Por seu turno, Carla Sousa, deputada do PS, lembrou que o Parlamento já teve uma sessão de trabalho com o anterior ministro da Cultura, Luís Filipe Castro Mendes, sobre esta matéria. "A tutela está a melhorar o documento e eu não vejo isto como um mau prenúncio. Isso é de saudar", salientou a deputada socialista, acrescentando que o documento será o resultado das reuniões com algumas entidades representativas do sector, realizadas desde o ano passado.
A proposta, que aguarda ser levada a Conselho de Ministros, "é um ponto de partida, e está em curso um processo de diálogo gerado em consenso entre as entidades e o Ministério da Cultura", .
Por seu lado, Luís Monteiro, do BE, considerou importante o debate da matéria, não só na Assembleia da República, mas também na comunicação social, no sector e na sociedade.
"Esta proposta tem princípios que importam, nomeadamente garantir mais autonomia a estes organismos, mas não há mais autonomia sem recursos", defendeu o deputado, sustentando a necessidade de um "compromisso político" em relação aos recursos humanos e financeiros para os profissionais.
O deputado disse ainda que o BE concorda com o concurso internacional para directores destes organismos, e que exista um Conselho Consultivo com uma voz formal a trabalhar directamente com as direções, os órgãos autárquicos e a sociedade civil.
Teresa Caeiro, deputada do CDS-PP, disse que os directores de museus que ouviu esta tarde são "heróis", face às "restrições e situações de ruptura nestes espaços".
"O texto que temos agora entre mãos é uma oportunidade perdida.
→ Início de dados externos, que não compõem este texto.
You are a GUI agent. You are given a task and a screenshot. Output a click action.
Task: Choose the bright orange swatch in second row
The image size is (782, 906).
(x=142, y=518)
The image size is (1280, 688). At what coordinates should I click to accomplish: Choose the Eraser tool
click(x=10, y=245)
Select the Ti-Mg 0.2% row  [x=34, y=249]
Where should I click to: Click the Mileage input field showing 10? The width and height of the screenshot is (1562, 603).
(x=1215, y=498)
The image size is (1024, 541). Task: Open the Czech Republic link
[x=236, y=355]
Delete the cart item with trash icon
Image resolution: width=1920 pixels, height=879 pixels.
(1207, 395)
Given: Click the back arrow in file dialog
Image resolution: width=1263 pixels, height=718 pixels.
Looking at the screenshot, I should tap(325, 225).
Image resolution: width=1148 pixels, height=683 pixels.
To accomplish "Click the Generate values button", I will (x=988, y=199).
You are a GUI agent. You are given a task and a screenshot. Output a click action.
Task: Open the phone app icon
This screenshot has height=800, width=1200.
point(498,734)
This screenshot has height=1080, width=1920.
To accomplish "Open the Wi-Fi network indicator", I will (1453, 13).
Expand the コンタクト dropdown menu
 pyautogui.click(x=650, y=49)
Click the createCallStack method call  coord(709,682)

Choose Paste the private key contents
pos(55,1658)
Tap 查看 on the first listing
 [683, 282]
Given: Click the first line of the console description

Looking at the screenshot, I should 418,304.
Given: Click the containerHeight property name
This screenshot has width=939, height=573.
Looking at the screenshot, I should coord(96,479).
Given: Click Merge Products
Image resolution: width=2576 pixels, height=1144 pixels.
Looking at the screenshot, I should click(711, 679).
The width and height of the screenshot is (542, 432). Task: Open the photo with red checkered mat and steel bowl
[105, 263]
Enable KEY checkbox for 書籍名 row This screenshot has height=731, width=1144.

Uma história de promessas não cumpridas e de avanços e recuos. Estamos a oito meses do fim da legislatura e, na verdade, foi logo em 2016 que o primeiro-ministro prometeu que iria elaborar um projecto para a autonomia financeira e de gestão", vincou.
A parlamentar defendeu que um dos aspectos fundamentais nesta matéria está no "peso excessivo" da Direção-Geral do Património Cultural e também lançou a pergunta: "Como é possível atribuir autonomia sem número de identificação fiscal, onde está a autonomia real?".
Ana Mesquita, deputada do PCP, defendeu que este é um tema relevante e uma "oportunidade", à partida, pela discussão da matéria, para "escolher qual o caminho a seguir".
"A troca de ideias é valiosa para definir um caminho e foi importante conhecer os principais problemas. Saímos mais ricos e mais preparados para futuras discussões", disse, acrescentando que o conhecimento da realidade é relevante para criar propostas.
A deputada disse ainda que "também é importante que o Estado assuma as suas responsabilidades, desde logo no financiamento". "Um dos princípios fundamentais é o da preservação do serviço público, evitando quaisquer tentações de mercantilização ou privatização", defendeu.